Records to use »
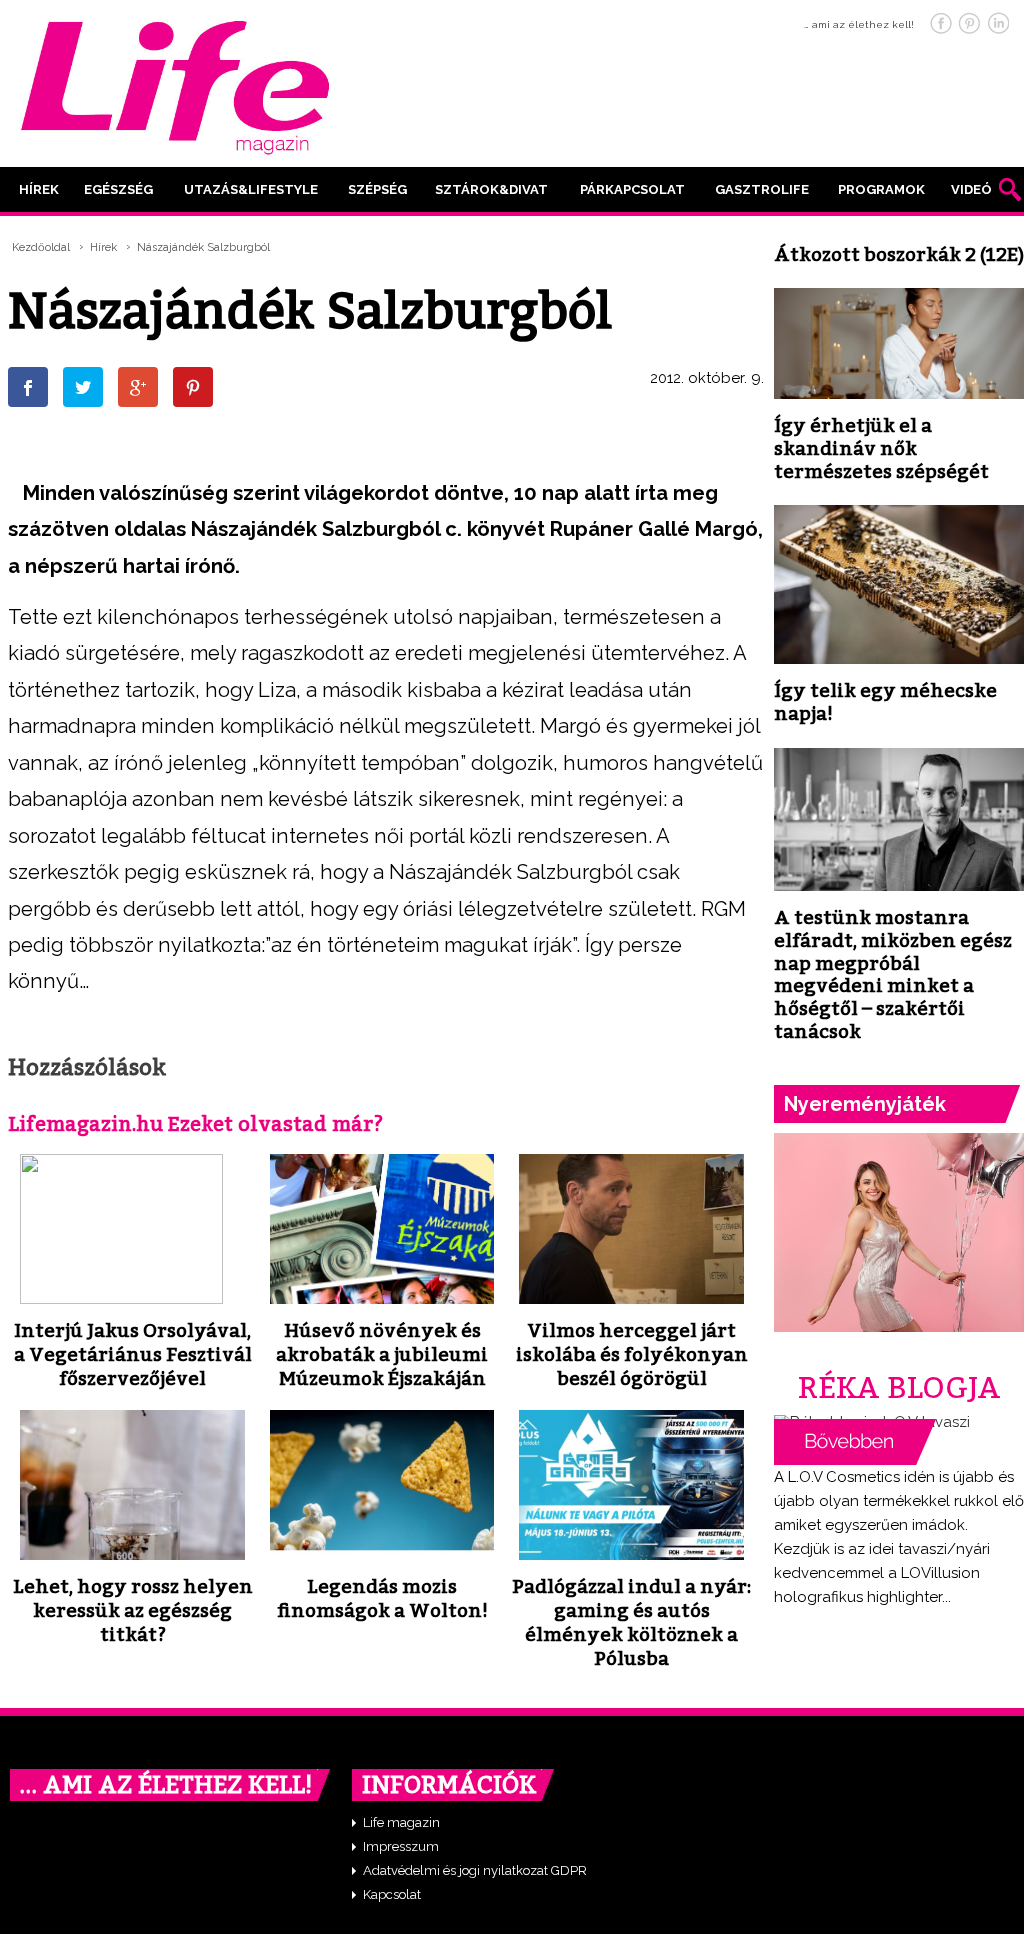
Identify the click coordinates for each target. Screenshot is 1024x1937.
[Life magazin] (175, 84)
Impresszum (401, 1846)
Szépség (377, 189)
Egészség (118, 189)
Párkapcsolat (632, 189)
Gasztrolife (762, 189)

What the exercise asks » Word for word, copy the line containing "[Life magazin] (175, 84)" and each line after it to the end of the records, and nothing besides.

Exercise response »
[Life magazin] (175, 84)
Impresszum (401, 1846)
Szépség (377, 189)
Egészség (118, 189)
Párkapcsolat (632, 189)
Gasztrolife (762, 189)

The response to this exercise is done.